Growth Hormone Therapy Often Needed Into 20s
BOSTON — To maintain skeletal health and reach optimal bone development, patients with childhood-onset growth hormone deficiency should continue therapy as they approach young adulthood, according to new treatment guidelines that have been issued by The Endocrine Society.
“The mindset in the past has been that you treat these children until they stop growing,” Dr. Mark Molitch said at the society's annual meeting. “But the bones don't mature until the mid-20s, so they may still need the hormone as they transition into adulthood.”
In addition, he said, skeletal maturity may occur more slowly in patients with delayed onset of puberty or decreased gonadotropin secretion, so continuation of treatment is even more important for this population. Bone mineral density testing may provide additional valuable information for the decisions about continuing therapy.
The new guidelines, which were presented for the first time at the meeting, recommend retesting all children with idiopathic growth hormone deficiency as soon as possible after discontinuing the medication.
Although many will have normal values, therapy should be quickly reinstituted for those who remain deficient.
The guidelines are based on 166 published studies examining the prevalence and diagnosis of growth hormone deficiency in adults, as well as treatment strategies and their long-term risks and benefits, said Dr. Molitch, chairman of the guidelines committee and professor of endocrinology at Northwestern University, Chicago.
The recommendations are aimed only at adults with clinically proven deficiency. “There is a lack of evidence for treating for any other reason, including longevity or athletic performance,” he said in a press conference.
In adults, growth hormone deficiencies may result from genetic defects, radiotherapy, structural lesions, or trauma. Only rarely is adult deficiency idiopathic, the guidelines state.
In the past, the insulin tolerance test was the favored diagnostic tool. However, this test carries an increased risk in patients with seizure disorders and cardiovascular disease, and requires close monitoring of even healthy patients. Recently, Dr. Molitch said, stimulation testing with growth hormone releasing hormone-arginine (GRHR-arginine) has gained favor. The test is less affected by age or obesity.
In a recent study of five different tests, including stimulation with GHRH-arginine and insulin tolerance, the stimulation test had 95% sensitivity and 91% specificity at the growth hormone cutoff level of 4.1 mcg/L; insulin testing was 96% sensitive and 92% specific at the cutoff level of 5.1 mcg/L.
Testing is indicated for adults with pituitary disease; surgery, trauma, or radiation in the pituitary area; or other pituitary deficiencies.
Although children with idiopathic growth hormone deficiency should be retested as they approach adulthood, testing may be unnecessary for those with low insulinlike growth factor-1 and known defects, lesions, surgery or radiation of the hypothalamic-pituitary region, or a proven genetic defect of their capacity to secrete growth hormone.

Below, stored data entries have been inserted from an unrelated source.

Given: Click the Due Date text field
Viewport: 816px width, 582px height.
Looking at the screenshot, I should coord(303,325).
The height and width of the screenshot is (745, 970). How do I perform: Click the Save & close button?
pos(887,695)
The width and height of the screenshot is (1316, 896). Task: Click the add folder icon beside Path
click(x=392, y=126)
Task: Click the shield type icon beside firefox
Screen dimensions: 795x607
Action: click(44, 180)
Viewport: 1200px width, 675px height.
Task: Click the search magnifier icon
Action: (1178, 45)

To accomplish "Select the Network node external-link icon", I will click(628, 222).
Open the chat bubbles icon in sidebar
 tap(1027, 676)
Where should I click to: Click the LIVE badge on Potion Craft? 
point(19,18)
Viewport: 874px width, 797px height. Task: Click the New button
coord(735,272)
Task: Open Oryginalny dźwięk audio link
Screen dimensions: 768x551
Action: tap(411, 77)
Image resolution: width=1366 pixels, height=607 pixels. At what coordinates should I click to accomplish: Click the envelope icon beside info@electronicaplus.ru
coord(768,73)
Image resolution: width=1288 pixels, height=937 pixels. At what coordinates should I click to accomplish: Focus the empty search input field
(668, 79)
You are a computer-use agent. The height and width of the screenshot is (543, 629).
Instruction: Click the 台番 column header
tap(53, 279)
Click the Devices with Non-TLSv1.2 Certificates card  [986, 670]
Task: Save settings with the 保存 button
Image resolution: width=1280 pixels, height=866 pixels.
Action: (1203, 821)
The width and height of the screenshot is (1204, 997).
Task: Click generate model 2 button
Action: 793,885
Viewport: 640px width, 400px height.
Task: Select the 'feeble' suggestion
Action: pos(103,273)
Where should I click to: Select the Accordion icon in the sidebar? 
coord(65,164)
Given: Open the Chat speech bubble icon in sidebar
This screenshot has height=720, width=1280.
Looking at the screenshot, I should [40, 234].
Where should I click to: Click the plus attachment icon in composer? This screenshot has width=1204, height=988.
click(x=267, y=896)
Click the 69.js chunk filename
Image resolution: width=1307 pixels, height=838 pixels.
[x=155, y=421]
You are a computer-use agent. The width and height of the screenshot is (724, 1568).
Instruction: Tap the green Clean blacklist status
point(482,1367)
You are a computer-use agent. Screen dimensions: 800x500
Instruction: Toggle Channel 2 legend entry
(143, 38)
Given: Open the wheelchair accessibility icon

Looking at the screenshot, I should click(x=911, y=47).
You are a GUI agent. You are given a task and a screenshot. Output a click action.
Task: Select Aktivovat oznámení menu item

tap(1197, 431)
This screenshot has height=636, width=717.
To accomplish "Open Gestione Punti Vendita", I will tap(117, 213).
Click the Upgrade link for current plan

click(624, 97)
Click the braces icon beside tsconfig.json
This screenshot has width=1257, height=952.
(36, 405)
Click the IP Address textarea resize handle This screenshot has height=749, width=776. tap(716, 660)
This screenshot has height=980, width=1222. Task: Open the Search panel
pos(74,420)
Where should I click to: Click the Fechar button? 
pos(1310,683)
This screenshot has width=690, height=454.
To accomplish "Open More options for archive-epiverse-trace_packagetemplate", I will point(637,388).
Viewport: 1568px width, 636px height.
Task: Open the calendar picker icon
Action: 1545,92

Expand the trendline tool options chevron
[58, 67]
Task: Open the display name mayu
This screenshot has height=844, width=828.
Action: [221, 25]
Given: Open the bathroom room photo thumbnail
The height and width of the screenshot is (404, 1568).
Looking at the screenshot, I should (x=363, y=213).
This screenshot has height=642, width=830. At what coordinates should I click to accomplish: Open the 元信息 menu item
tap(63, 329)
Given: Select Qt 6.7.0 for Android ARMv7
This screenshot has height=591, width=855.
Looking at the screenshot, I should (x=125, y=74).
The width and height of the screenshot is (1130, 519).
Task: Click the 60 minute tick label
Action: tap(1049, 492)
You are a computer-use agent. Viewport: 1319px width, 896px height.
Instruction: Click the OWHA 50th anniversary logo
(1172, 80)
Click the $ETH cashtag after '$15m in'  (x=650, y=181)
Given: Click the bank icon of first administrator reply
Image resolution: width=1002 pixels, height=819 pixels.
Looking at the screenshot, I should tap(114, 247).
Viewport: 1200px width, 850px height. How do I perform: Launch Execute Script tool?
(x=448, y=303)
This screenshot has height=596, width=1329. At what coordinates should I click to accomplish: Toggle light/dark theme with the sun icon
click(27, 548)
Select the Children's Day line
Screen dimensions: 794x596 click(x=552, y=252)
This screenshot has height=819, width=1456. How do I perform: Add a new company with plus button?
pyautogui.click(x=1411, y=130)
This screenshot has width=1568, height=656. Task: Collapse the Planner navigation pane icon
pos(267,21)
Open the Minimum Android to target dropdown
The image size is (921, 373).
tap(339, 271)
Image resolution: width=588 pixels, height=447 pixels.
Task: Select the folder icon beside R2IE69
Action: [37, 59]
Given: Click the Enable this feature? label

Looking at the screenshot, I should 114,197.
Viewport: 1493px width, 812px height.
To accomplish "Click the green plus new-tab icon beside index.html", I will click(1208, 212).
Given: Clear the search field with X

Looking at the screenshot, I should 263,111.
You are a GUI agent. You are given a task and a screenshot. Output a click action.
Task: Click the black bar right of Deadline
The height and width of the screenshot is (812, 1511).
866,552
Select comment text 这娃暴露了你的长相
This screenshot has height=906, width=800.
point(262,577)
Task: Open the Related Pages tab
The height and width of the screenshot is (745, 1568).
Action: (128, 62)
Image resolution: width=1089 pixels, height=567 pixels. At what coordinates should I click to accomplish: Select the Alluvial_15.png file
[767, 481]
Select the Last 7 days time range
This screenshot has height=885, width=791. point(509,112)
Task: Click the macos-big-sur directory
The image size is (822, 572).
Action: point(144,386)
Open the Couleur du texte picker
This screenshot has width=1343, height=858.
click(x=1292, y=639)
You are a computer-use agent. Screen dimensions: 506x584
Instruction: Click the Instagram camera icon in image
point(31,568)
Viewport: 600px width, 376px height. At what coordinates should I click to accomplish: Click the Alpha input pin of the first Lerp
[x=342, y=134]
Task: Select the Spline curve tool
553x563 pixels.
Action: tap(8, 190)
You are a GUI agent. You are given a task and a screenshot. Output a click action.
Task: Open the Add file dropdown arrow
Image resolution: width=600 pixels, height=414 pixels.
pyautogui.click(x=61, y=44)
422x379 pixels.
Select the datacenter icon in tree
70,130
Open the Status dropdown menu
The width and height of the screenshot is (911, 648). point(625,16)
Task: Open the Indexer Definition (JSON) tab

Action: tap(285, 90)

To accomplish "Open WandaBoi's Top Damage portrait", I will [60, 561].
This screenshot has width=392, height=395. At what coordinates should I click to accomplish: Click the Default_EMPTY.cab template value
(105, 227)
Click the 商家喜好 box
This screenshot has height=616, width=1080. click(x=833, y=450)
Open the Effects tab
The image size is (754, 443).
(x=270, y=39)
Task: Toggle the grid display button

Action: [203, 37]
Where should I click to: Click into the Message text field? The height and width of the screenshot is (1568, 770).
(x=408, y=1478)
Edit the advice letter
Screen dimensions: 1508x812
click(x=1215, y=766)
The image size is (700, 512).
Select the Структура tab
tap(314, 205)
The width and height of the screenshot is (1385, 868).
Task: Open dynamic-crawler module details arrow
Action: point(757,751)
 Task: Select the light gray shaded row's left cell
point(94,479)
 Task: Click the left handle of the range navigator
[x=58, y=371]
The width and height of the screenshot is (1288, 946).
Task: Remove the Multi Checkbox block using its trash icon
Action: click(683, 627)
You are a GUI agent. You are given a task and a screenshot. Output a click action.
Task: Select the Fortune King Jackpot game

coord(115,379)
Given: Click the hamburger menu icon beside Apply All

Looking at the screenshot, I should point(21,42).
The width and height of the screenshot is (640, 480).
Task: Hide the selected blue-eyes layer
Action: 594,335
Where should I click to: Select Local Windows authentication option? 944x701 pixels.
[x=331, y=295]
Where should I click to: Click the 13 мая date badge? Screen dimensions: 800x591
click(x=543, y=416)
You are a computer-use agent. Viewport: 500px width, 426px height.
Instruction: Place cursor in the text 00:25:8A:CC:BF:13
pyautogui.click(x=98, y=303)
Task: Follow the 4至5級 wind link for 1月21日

“This [combination] generally suffices to document continuing growth hormone deficiency,” the guidelines state.
The evidence strongly supports individualized growth hormone dosing regimens. Generally, treatment should start low and should be titrated upward based on clinical response, side effects, and IGF-1 levels.
Younger patients are likely to need higher doses, as are women, especially those on oral contraceptives, Dr. Molitch said. Patients aged 30–60 years can usually start at 300 mcg/day; dosing should be increased by 100–200 mcg/day every 1–2 months, with a therapeutic target of an IGF-1 level in the upper half of the normal range.
Older patients should be started on 100–200 mcg/day, while those younger than 30 years may benefit from initially higher doses (400–500 mcg/day).
Although no studies have linked growth hormone therapy with malignancies, the guidelines recommend against using the hormone in anyone with an active cancer. There is no evidence that treatment affects the recurrence of pituitary tumors. Patients with diabetes may need adjustments to their diabetes medications when on growth hormone.
The side effects of growth hormone therapy are usually dose-related and can be alleviated by adjusting the medication. The most common are related to fluid retention. These effects occur in up to 18% of patients and include paresthesias, joint stiffness, peripheral edema, arthralgia, and myalgia. Increased blood pressure is sometimes seen, but can be avoided with appropriate dosing.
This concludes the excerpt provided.